Text provided =
<<<<
Claudio Parolo (8 hours)

Introduction to sensors and biosensors. Types of bioreceptors: enzymes, antibodies, DNA, aptamers. Sensing designs: direct, competitive, non-competitive. Laboratory-bound and point-of-care biosensors: ELISA vs lateral flow assays.

Victor Puntes (7 hours)

Nanoparticles (synthesis and characterisation); Gold nanoparticles and quantum dots; general properties, characterization methods; Modification of nanoparticles and quantum dots with antibodies, peptides etc.;

Laboratory demonstration of gold nanoparticles and quantum dots synthesis and modification.  Location: Inorganic nanoparticles Lab at ICN2 (Bellaterra, UAB).

Giulio Rosati (8 hours)
>>>>
Input data =
<<<<
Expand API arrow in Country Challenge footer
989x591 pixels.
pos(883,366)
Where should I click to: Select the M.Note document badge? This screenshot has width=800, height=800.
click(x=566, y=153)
>>>>
<<<<
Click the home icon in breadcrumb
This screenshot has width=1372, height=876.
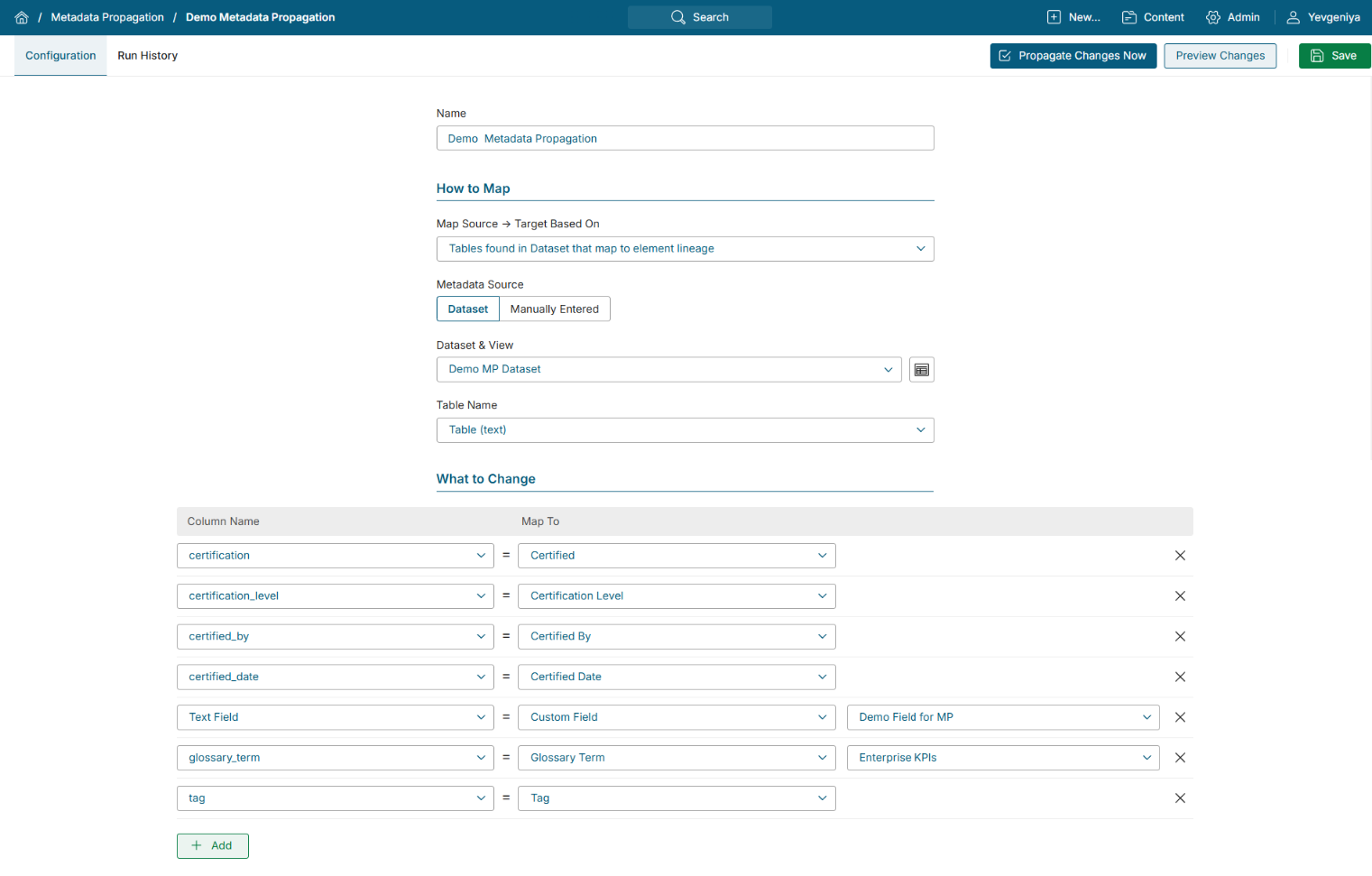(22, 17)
>>>>
<<<<
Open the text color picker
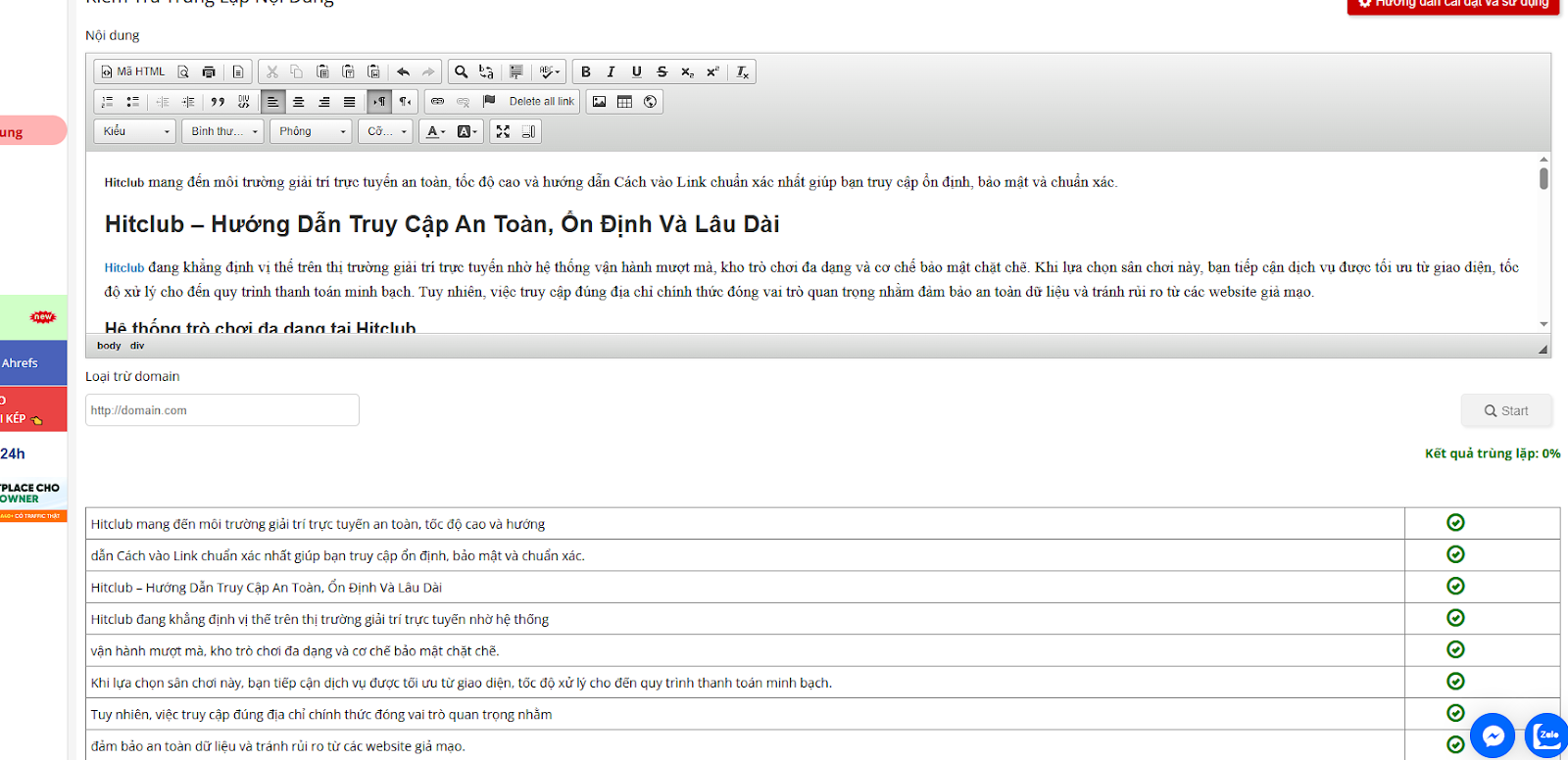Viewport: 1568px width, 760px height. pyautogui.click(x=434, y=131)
>>>>
Brief A =
Repeat everything in the course syllabus from "Introduction to sensors" down to "ICN2 (Bellaterra, UAB).", word for word.
Brief B =
Carry on writing the course syllabus from the point where it stops.

Response A =
Introduction to sensors and biosensors. Types of bioreceptors: enzymes, antibodies, DNA, aptamers. Sensing designs: direct, competitive, non-competitive. Laboratory-bound and point-of-care biosensors: ELISA vs lateral flow assays.

Victor Puntes (7 hours)

Nanoparticles (synthesis and characterisation); Gold nanoparticles and quantum dots; general properties, characterization methods; Modification of nanoparticles and quantum dots with antibodies, peptides etc.;

Laboratory demonstration of gold nanoparticles and quantum dots synthesis and modification.  Location: Inorganic nanoparticles Lab at ICN2 (Bellaterra, UAB).

Response B =
Overview of biosensing transduction methods; Main biosensors fabrication methods; Biosensing performance factors; Focus on electrochemical sensors and biosensors: literature fast review and examples of commercial biosensors.

Arben Merkoçi (7 hours)

Nanoparticles, quantum dots and graphene applications in biosensing systems; General properties, modifications and integration into diagnostic devices; Applications examples for DNA, protein and cancer cells diagnostics using electrochemical(voltammetry, electrochemical stripping etc.) methods. Laboratory demonstration of an electrochemical and lateral flow based biosensing system for proteins detection. Nanoparticles preparation, modification and typical biosensing procedure. Location: Nanobioelectronics & Biosensors Lab at ICN2 (Bellaterra, UAB).

Maria Soler, Mari Carmen Estévez (8 hours)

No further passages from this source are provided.